Anyway, finishing up copyedits is exciting because it’s almost the final stage—pass pages/final proofs come next, which is also typically the stage that advanced reader copies go out into the world for reviewers. I did learn that there won’t be any physical ARCs/galleys of this one, which I was kind of expecting but also slightly sad to learn because I’d planned a whole taking-an-ARC-to-various-donut-shops tour, but now I’ll just have to do that later with a finished copy! But hopefully digital copies will still be available one day on Netgalley and all the regular places; I’ll let you know when that happens.
For now, you can add it on Goodreads and pre-order from your preferred book retailer! I don’t have an official pre-order campaign yet, but these are all local shops that I am always available to go in and sign copies at:
Other Official Authorly Things
It was How You Get the Girl’s birthday last week! Happy birthday, Julie & Elle!
To celebrate, I posted a short piece on my website highlighting some of my favorite tracks from my writing playlist for this book.
I also recently learned that How You Get the Girl found a spot on the New York Public Library’s Best New Romance list. I also happened to listen to the Fated Mates podcast about how the list is crafted, and these librarians work on this list all fucking year. I fucking love librarians! Anyway, the whole list is truly wonderful if you’re looking for some stellar recommendations.

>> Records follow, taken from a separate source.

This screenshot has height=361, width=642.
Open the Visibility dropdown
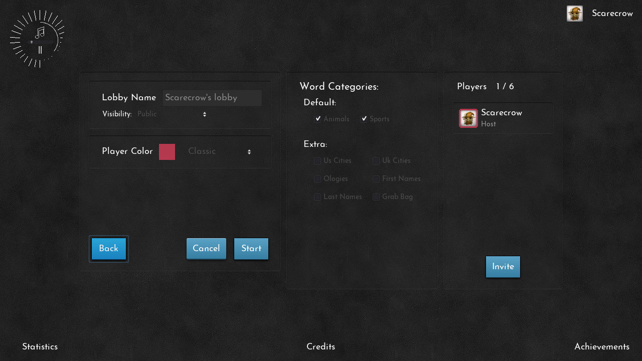click(172, 114)
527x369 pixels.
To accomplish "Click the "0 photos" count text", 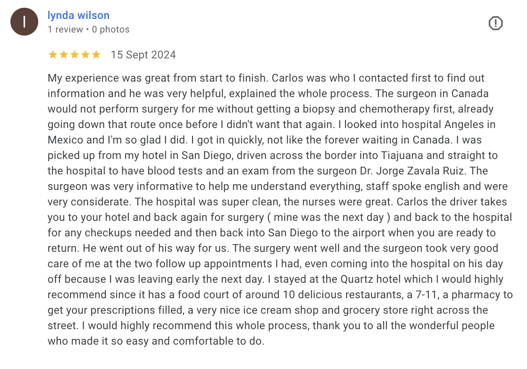I will (111, 30).
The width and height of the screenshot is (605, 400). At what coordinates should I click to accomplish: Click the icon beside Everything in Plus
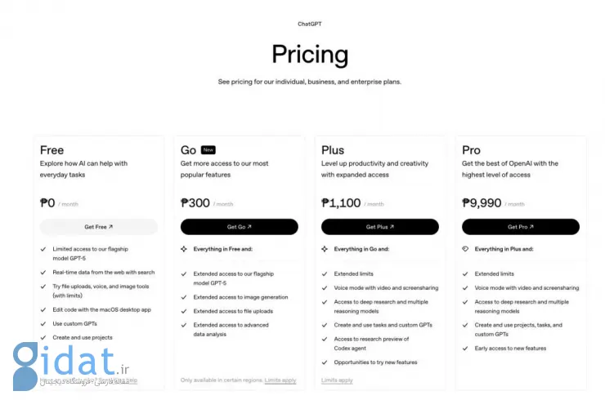(465, 249)
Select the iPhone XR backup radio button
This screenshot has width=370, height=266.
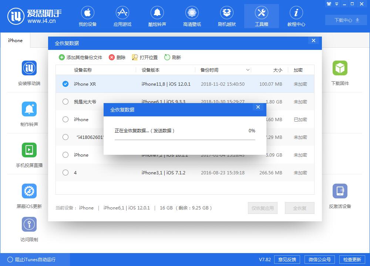click(65, 84)
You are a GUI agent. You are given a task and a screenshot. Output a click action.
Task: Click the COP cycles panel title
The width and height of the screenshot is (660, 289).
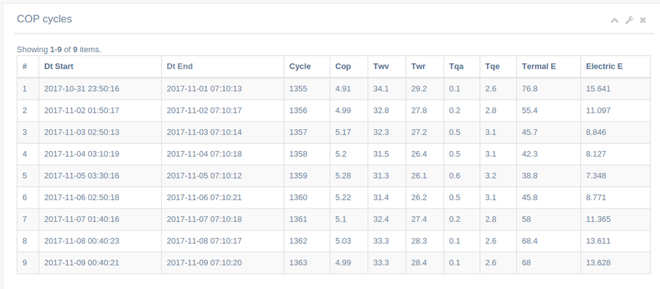pyautogui.click(x=44, y=19)
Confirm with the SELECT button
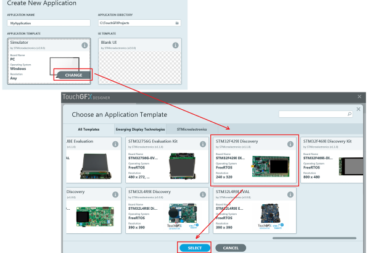 [195, 247]
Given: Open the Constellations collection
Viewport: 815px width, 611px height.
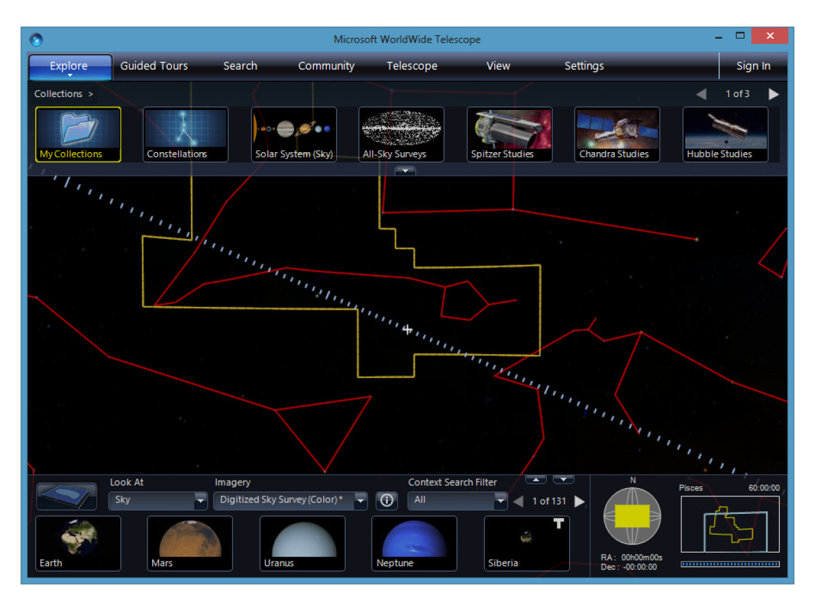Looking at the screenshot, I should (x=185, y=134).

Okay, I fear this newsletter is already too long so I’m gonna cut myself off now. Take care of yourselves and each other, please please please.
<3
anita
Please don't start second-guessing your skills as a fiction writer! I know it's so tempting, because we want to believe that our careers are under our own control rather than subject to external forces, but the truth is, you are a fantastic novelist (and you've had tons of external evidence for that fact - those starred reviews! the book box!) regardless of whether the projects you're interested in writing next happen to align with the current publishing landscape or not. Honestly, I've had books not get even *close* to selling in trad publishing when I first wrote and pitched them, only for them to sell well 10 years later when the landscape had shifted! Your skill isn't in question at this point.
I don't do escapism the way I think most people want escapism in romance, and it's made me question a lot of things lately too. But honestly, I love it when authors grapple with real issues in a genre devoted to hope and joy because real life feels so hopeless right now; pure fairy tales make me even more depressed. The ability to find love in a cruel world is the only thing that inspires me lately.